I have thought this same thing too. I want to one day play songs at clubs and create my own songs too but I need the right feeling for it. I already have one of my very best DJ mixes in my mind, I have everything ready for it and I could do it any time but I don’t want to. I don’t have the passion for it right now and I know it will just suck then.
I also have thought that maybe when I make money from my songs, one day, I’ll get more motivated and passion to do my songs but as you said and I have thought, it just becomes same grey work you have to do every day…
Thus I’m thinking to get a basic job which I do every day and then make music whenever I feel like it.
Passion, intuition and creativity cannot be forced to a tight space or deadline. They need to be free and live as they want, not in a tiny box which money creates around them.
Quit getting reqular payments from your songs, quit getting clients and job requests. Quit all that and just find a nice basic job where you like to be during days and during evenings when you have free time do whatever kind of nice songs you ever feel like. This is my advice.
Passion, intuition and creativity should always live free, no money, laws, orders, clients or anything else should chain them.
True happiness is priceless… :o)
Stopped in to say “wow”. Loved Gardyn, very moving — even for a non-beat-phile like myself. As far as making your art your career, keep something in mind: About 90% of what you throw away as garbage would sound amazing to the average joe. Just sayin.
God bless,
Derek
I made my passion my job years ago. I’m still finding that balance, but it seems like a major part of it is that you need to be ok with turning down jobs you know will make you miserable. Even if it means not as much money coming in, taking only the jobs you will enjoy makes you happier and makes your portfolio even more geared to get you the type of work you’ll like. Good luck :)
I hope we are all helping you in your decision to make this talent of yours a career. I understand how hard it must be to sell yourself short in your work. It must be very important to you to create something genius and not just something to sell. Unfortunately, most of your clients won’t be able to really appreciate the difference like other artists can. However, You are so lucky to make a living off of such a beautiful talent. It may feel like you aren’t doing your best or not caring about your projects, but that’s because they aren’t the masterpieces. Keep the true genius to yourself. If “The Man” wants to give you money for only half your talent, take it… Keep your talent for yourself and your fans. Give your busy work to the check writers.
I was so impressed with your Buzz and Up videos. I’ve shared Alice with my friends as well. I’m a big fan and it’d be a sin not to take this success and run with it! Like I said, just keep the true hard work and genius mixes for yourself. Videos like Alice, Upular, and even Bangarang are priceless. They couldn’t afford you if you produced that work every time. Don’t be hard on yourself. It’s just a job. And you’re such a good artist that you have these things thrown at you. Artists come to hate what they used to love when they HAVE to do it and have little choice. You’re one of the lucky few who can relax and take the jobs you want when you feel that you want.

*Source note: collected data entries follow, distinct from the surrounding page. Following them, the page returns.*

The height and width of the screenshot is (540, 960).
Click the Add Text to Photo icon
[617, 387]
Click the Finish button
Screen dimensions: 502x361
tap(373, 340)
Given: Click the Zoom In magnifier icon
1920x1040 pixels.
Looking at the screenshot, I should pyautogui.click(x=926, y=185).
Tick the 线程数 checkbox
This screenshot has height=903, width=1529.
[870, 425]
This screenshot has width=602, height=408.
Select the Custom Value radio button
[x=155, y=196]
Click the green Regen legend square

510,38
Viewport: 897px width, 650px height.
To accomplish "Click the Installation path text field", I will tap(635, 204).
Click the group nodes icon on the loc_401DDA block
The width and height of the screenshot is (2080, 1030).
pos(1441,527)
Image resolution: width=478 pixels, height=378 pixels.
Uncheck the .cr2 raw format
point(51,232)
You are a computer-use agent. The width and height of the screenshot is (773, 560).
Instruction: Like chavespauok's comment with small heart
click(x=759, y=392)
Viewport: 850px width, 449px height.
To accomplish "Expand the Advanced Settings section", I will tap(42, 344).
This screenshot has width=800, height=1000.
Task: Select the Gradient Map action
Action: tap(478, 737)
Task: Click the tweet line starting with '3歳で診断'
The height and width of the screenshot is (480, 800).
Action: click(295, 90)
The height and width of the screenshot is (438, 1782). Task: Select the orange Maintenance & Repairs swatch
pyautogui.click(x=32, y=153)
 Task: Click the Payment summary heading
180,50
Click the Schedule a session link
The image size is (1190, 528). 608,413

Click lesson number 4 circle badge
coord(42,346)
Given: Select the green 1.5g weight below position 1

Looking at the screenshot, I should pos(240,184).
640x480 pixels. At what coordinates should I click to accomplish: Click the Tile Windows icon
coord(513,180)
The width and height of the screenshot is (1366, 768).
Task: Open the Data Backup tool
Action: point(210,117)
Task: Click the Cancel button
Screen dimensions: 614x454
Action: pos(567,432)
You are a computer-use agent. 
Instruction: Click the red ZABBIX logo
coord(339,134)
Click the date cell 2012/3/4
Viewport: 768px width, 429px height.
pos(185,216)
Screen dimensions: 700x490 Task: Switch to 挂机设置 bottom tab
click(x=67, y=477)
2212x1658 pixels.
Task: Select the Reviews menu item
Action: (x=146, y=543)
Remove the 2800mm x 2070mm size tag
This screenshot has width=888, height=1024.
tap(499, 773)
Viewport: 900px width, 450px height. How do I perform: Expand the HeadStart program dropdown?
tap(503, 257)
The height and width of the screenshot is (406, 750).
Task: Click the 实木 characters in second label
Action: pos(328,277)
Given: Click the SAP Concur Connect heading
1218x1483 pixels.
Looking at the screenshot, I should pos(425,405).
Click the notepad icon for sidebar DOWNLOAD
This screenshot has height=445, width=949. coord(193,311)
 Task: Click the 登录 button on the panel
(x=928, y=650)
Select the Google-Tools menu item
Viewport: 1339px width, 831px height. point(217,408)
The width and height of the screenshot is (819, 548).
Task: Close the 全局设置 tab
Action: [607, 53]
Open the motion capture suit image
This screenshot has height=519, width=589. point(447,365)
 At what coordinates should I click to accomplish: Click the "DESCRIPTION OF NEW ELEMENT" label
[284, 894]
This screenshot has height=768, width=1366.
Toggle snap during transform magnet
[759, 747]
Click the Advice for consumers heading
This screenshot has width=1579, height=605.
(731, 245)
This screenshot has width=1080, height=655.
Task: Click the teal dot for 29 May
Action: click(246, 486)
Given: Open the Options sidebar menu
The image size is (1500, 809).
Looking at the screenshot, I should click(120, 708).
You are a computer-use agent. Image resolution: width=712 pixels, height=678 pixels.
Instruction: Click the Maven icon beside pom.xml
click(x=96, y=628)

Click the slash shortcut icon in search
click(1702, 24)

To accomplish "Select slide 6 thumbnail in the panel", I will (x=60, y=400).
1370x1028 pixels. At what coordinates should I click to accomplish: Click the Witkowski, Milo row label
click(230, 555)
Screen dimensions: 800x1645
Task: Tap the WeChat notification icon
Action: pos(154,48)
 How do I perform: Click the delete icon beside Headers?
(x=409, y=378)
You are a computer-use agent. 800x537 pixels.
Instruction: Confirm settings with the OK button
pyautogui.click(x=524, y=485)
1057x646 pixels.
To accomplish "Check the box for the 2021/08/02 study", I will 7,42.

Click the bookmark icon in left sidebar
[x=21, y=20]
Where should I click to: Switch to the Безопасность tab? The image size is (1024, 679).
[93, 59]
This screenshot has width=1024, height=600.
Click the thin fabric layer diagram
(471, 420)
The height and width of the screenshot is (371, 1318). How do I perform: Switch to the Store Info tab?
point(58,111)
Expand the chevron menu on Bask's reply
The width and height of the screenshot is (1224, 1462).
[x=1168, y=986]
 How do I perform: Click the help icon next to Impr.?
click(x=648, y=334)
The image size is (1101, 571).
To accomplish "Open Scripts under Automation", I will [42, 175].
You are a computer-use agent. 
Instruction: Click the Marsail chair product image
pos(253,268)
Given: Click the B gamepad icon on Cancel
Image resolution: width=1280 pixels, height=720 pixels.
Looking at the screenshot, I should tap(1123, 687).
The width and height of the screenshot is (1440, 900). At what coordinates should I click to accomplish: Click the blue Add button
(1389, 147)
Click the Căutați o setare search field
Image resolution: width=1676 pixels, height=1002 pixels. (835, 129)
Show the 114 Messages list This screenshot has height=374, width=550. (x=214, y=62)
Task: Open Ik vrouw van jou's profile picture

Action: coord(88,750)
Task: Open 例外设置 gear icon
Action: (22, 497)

Good luck to you, I’m holding my breath waiting to hear how your career turns out,
-Rosie
It’s really awesome what you find in the interWeb, I was reading issue 193 of “practical web design magazine” and I decided to check out their website, where I saw the link to the Pogo interview from http://www.netmag.co.uk and eventually found my way here. And I saw this article and read the comments and realized this is what’s happening to me, I’m doing what I love for money and it makes me hate it, I guess the idea of doing something you love while earning doesn’t specifically say do it full time coz other people will be chasing you for results and when your no longer doing it at your own pace it’s as close as your not doing it yourself. Like someone has taken over your hand and produces some crappy stuff turning you to a personal puppet.
Here is some good advice. Trust me, I went down a similar path.
Do what you LOVE as a hobby. Do what you KNOW as a job.
They may overlap. That is where the trouble starts. My love was doing insane Photoshop mockups. The problem was that as soon as my employer figured out that I was good at it, it became a job. Over time it became a chore. It turned something that I had loved into something I grew to hate.
You have to decide: do you love making music on your terms, and would you still love it if someone was mandating you to make a song out of movie X within Y amount of time.
This post comes off as a buzzkill, but please, for your benefit, make sure you do things because you want to, not JUST because they can make you the most money short term, or fuel your ego for now. I ended up leaving my art position to work in IT. And to be honest, I make more now in IT than I probably would have in art. I love IT as well, and I think eventually I will regain my love for making art. But having to do it as my JOB took the joy out of it for a very long time, and I am still trying to regain that spark that drove me at first.
You have real skill and I would hate to see you turn your gift into something that you grow to hate. Trust, it is not so bad to work in a normal job while you continue to pursue your music in your free time. Not only will it allow you to own what you make, and do it on your own terms, but you will make better music because of it. And you can keep making music and work on making money from it as a side gig. :-)
- Brad in Chicago
I think you need to remember when you do art, design or music for a job a part of you will always be frustrated with what you are creating for someone else. I am designer, I find myself constantly frustrated with my clients and their “ideas”. They hire a designer then do not allow you to create, only give they what they want/see in their heads and sometime it is just plan ugly. You have to detach from that piece and say, it work, its money it this months rent and walk away from it; And then you find 2 min spare do something AMAZING THAT YOU LOVE to remind yourself way you do it.
I find your music inspiring in my line of work, I love to have it playing when I am design characters for animations etc. It takes me back when I was little watching those films thinking all the time that animation was my dream and Disney was the GOAL. I know now, that dream is very far away and that I can’t say why I am so proud I am of a complete stranger that they have created something Disney is interested in.
Please don’t lose heart in what you love, just remember your amazingly talented but sometimes, not everything you make will inspire you to keep going. SO make /listen/watch something that will. x
dude as an artist myself, i hate the idea of being forced to create. its like being forced to imagine. im currently going to school as an art major, but i fear the same thing. and it happens so often in music. Do what you gotta do. To be honest, i love your older stuff better. i just heard your honda ‘walking on a dream’ track. one of my favorites from you. the new toy story ones were a bit disappointing i thought. i thought you could have done better, but now that i hear this i can see where that could have come from. i also liked upular a lot so it may also just depend on the samples you use. art is not to be rushed. you’ll never be proud of something you didn’t do on your own will or passion. but if it pays the bills, and you’d rather not have a separate occupation then its the way to go. work and art gotta stay separate unless you can be happy with your work. what you do makes you not what you have to do. i dont know what i would do in the situation either. good luck. your music is the shit so either way dont ever stop.
I think what ever you do, Don’t let other people take your happiness away. I really think what you do… what you have is a gift. And you only live life once. Don’t let other people take away what you enjoy and love. I know I’m probably one in a million responces. but my 2 cents is Don’t lose your happiness with loving something you like to do, that brings this much joy to others. wonder since most of your songs have to do with disney if some how you could work a deal to just make a cd… or something along those lines. idk, I lost my happiness once with what I like to do, due to stress and time limits like you.. its hard to get happiness back in it/doing it.. be smart think about it, ask around, get options and ideas. to be honest if you did get a cd deal… I’d buy even if its free on youtube =p there are people that do like supporting their fav. artists.
I just stumbled upon your work and I just want to say Thank You. If you are ever in the Memphis area in the States dont be a stranger.